┌─ Working data
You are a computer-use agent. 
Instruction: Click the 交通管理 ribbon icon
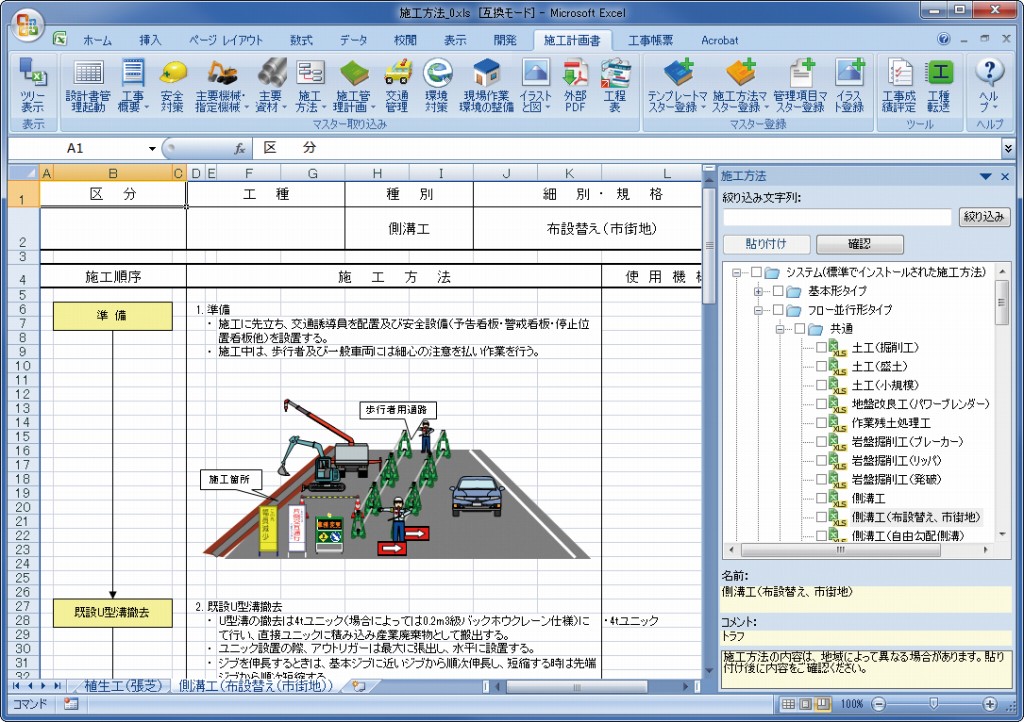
└─
┌─ Working data
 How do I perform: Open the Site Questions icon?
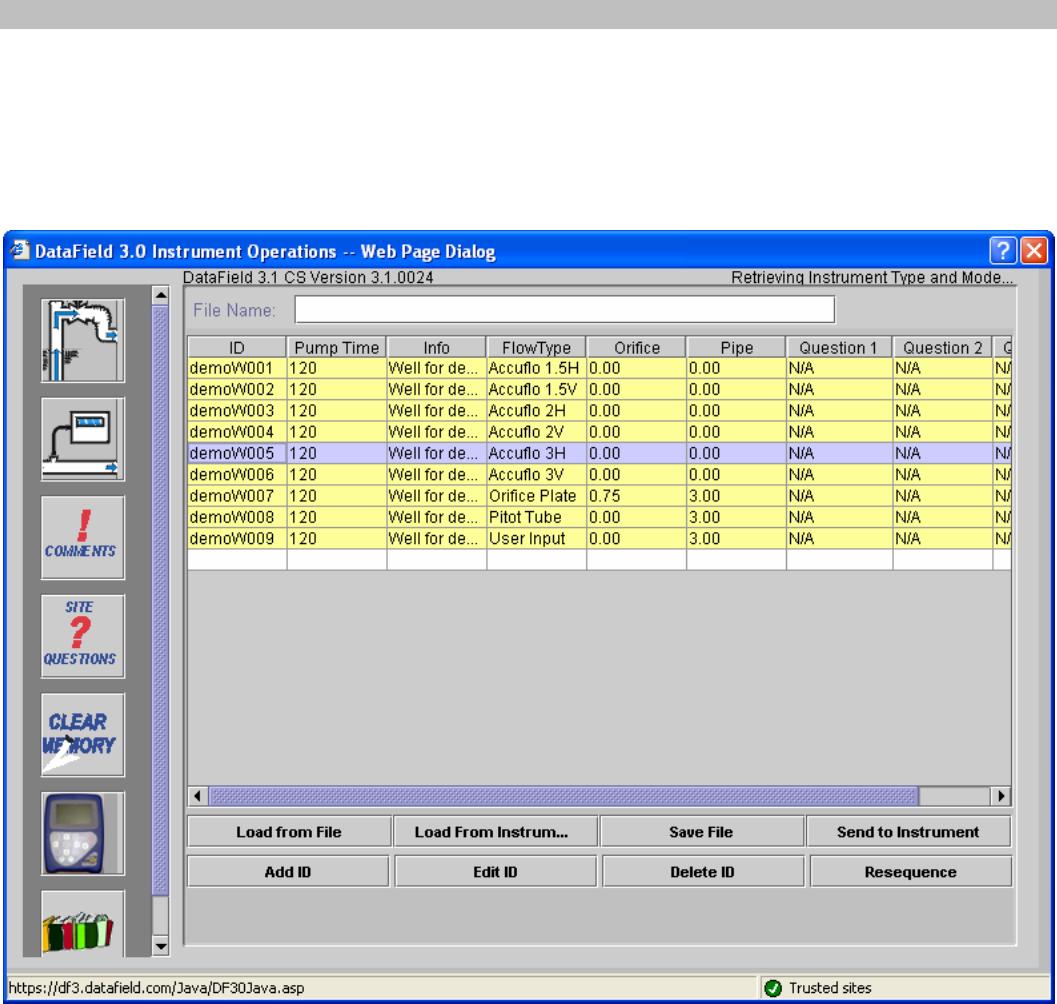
└─
┌─ Working data
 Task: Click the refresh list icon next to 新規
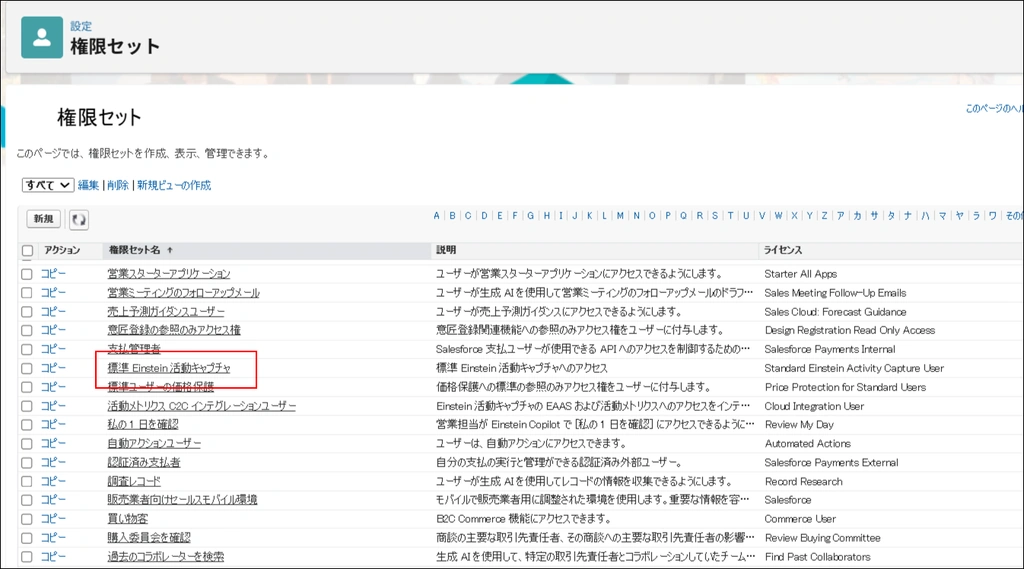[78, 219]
└─
## [Written task]
Copy out word for word the part of the material that opens with the line containing "You are a computer-use agent." and closes with the line containing "Instruction: Click the 交通管理 ribbon icon", including both of those lines.

## [Task result]
You are a computer-use agent. 
Instruction: Click the 交通管理 ribbon icon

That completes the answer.